Homemade Raw Milk Butter
Equipment
- 1/4 Measuring cup
- Stand Mixer
- 2 Kitchen Towels or Tea Towels
- Bowl scraper
- Small bowl
- Parchment paper
- Paper Towel or another Kitchen towel
Ingredients
- 4 cups Raw milk cream
Instructions
- Separate cream from milk using a small 1/4 measuring cup. I do this by dipping the cup just under the surface of the cream, never letting the cup dip down past the cream line. I continue to do this until the cream line is about at a centimeter from the milk (this is when it becomes too difficult to continue to skim the cream off). Each time the cup fills with cream I pour it into the stand mixer bowl.
- Once I have skimmed off 4 cups of raw cream I immediately put the milk back into the fridge (don’t worry I got your back)! Then I fit the bowl in the stand mixer and cover my mixer with two kitchen towels. This is to make sure that when the butter forms that your butter milk doesn’t splatter all over the place making you a huge mess to clean up.
- Now you can either turn the mixer on to begin mixing or you let the cream sit to slightly warm so that it will turn to cream faster. If I do this step I wait at least an hour to get the butter to a slightly warm temp. If not, the cream will just take a tad bit longer to cream. No worries!
- Now that you are happy with the cream temp, you can now proceed with beating the cream. I like to turn my stand mixer all the way up to an 8 speed or a medium high speed. I’ll let the butter cream for about 5-10 minutes before checking it.
- After 5-10 minutes check to see if the butter has begun to separate from the cream, and if not, then continue to let it churn until you hear an almost sloshing sound of the butter milk splashing up over the sides because the butter fat has started to coagulate.
- Once you hear or see the butter separate, turn the mixer off and collect the butter al together and set into a bowl of cold water.
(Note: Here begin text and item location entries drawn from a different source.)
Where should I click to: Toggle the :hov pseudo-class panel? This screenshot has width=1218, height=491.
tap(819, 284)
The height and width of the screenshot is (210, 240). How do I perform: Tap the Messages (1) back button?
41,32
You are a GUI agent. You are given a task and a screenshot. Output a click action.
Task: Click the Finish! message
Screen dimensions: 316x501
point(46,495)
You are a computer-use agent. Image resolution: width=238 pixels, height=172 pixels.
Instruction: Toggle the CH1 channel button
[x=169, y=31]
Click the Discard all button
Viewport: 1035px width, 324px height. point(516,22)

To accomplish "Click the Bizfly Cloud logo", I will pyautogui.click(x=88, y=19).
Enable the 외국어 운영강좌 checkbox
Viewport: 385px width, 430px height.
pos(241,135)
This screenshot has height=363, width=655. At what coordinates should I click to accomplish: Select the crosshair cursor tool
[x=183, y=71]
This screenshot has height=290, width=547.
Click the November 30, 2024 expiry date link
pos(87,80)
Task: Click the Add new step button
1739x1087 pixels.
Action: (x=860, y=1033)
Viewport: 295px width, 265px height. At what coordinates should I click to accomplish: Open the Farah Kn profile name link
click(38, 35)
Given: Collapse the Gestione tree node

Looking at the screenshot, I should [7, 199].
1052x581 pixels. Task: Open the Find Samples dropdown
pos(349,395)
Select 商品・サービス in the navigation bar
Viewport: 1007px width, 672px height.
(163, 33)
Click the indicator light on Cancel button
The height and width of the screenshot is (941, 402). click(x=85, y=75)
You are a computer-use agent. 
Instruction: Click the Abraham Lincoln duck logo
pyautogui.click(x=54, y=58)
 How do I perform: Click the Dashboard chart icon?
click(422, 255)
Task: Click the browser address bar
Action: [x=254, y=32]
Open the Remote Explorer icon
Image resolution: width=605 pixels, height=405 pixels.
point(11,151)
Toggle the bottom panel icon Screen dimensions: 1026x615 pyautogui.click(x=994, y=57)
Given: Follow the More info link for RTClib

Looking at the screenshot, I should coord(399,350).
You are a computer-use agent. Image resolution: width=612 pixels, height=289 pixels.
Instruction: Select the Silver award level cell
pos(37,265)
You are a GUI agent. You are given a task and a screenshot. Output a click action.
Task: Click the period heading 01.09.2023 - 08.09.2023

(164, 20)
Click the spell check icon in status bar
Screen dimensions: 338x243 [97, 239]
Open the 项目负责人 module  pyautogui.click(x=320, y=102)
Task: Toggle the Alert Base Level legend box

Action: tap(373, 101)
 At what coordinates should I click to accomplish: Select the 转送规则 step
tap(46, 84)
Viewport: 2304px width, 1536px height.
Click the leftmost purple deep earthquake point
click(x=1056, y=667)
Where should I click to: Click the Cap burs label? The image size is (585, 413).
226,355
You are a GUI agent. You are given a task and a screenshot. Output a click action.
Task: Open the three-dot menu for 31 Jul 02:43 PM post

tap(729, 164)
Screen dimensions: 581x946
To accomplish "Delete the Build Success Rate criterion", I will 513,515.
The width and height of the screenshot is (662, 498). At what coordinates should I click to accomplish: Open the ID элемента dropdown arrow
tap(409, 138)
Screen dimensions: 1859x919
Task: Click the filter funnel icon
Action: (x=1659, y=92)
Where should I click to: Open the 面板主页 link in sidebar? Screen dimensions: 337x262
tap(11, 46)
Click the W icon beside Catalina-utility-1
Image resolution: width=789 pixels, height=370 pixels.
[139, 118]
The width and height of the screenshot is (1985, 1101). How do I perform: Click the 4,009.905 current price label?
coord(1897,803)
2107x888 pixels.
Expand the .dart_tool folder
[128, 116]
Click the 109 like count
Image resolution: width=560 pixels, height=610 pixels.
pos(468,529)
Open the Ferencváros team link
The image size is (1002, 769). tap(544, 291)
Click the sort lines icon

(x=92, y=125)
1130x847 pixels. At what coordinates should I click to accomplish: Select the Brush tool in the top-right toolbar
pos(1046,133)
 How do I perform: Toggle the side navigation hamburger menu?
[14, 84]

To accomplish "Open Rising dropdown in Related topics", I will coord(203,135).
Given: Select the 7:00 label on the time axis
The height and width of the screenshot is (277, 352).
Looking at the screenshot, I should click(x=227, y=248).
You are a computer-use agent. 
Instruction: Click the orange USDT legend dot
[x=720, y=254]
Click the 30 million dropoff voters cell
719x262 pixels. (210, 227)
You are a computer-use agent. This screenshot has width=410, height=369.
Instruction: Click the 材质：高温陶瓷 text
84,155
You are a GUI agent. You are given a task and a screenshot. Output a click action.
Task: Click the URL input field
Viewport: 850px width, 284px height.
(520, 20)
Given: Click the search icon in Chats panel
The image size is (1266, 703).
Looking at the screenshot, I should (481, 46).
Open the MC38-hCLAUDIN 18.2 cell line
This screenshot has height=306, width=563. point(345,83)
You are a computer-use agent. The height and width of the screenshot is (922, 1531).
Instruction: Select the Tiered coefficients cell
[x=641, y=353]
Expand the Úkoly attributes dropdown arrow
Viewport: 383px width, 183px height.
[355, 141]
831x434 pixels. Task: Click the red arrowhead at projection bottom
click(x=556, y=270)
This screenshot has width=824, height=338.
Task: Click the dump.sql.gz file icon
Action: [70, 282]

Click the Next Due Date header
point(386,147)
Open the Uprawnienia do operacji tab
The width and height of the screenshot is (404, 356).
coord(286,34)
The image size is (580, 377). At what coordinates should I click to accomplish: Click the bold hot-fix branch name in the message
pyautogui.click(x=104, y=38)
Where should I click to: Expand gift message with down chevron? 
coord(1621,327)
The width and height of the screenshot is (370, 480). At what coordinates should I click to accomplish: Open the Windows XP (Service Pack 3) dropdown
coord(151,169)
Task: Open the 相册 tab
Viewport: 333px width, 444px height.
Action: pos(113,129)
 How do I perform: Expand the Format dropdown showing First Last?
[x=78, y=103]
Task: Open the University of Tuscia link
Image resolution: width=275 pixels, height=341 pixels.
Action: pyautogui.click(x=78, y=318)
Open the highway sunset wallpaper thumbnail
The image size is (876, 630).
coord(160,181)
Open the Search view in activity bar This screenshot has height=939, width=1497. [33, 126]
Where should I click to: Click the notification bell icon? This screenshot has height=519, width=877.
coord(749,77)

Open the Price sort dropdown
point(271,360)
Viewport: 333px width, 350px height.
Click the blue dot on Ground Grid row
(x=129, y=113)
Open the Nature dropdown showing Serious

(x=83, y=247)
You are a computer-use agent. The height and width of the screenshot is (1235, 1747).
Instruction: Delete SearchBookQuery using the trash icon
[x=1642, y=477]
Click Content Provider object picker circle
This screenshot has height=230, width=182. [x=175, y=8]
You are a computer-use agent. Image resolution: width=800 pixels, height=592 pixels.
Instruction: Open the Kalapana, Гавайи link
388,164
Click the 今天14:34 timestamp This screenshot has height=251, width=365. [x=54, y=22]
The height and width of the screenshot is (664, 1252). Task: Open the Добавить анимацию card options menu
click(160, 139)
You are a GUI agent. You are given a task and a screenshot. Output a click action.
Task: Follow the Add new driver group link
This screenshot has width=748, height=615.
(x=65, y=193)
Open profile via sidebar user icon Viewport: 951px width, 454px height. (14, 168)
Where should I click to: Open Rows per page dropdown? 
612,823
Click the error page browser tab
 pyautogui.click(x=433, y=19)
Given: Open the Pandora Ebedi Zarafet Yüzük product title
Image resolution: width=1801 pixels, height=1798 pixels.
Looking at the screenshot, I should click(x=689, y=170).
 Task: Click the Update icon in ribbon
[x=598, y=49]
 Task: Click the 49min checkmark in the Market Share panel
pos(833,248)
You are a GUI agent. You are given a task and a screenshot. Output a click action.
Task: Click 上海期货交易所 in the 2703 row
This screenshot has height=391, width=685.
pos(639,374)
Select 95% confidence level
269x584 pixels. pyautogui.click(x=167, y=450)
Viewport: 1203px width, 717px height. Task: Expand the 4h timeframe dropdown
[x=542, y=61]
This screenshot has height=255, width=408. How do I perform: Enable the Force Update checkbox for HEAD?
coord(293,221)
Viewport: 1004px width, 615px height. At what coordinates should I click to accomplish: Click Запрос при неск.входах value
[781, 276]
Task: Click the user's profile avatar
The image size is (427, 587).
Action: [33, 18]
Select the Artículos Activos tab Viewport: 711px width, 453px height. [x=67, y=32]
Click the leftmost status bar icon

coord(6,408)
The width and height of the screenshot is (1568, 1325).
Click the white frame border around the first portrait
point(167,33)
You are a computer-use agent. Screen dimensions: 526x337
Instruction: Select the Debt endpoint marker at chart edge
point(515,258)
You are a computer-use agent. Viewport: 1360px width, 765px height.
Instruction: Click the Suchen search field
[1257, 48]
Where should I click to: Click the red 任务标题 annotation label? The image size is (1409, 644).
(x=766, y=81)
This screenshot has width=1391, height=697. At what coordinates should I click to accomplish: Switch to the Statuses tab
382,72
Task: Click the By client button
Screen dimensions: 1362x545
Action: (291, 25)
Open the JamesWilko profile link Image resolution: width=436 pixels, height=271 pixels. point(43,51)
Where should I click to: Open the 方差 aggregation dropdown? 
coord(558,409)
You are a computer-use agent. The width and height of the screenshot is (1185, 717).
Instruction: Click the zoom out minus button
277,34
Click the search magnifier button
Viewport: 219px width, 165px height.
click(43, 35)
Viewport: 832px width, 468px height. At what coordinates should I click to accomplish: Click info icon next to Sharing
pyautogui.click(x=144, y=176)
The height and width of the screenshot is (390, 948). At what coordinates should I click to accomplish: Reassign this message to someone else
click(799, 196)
Now take your mixing bowl and pour the butter milk that has just formed into another bowl with a mesh sieve over the top of the bowl to catch any remaining clumps of butter. Now take that extra butter and add it to the smaller bowl with cold water in it.
- Now you must clean the butter to slightly clarify it. This is by no means ghee. It just cleans some of the butter milk or milk solids away from the butter which extends it’s shelf life. Do this until your water runs clear.
- After your water has run clear, now you can remove the butter from the bowl and begin to shape it. I like to do this by laying a sheet of parchment paper in a large cookie sheet and use a bowl scraper to remove all the butter bits from the bowl. Then I place the butter glob in the center of the parchment sheet and I use the straight side of my bowl scraper to form a rectangular butter shape.
- Now place your butter you just formed into the fridge to allow it to harden before you wrap it with parchment paper.
- Once your butter has fully hardened (around 4 hours) take it out and wrap it in parchment to preserve the flavor and keep it clean.
- The butter can placed in the fridge for three months or the freezer for long term storage (up to 1 year).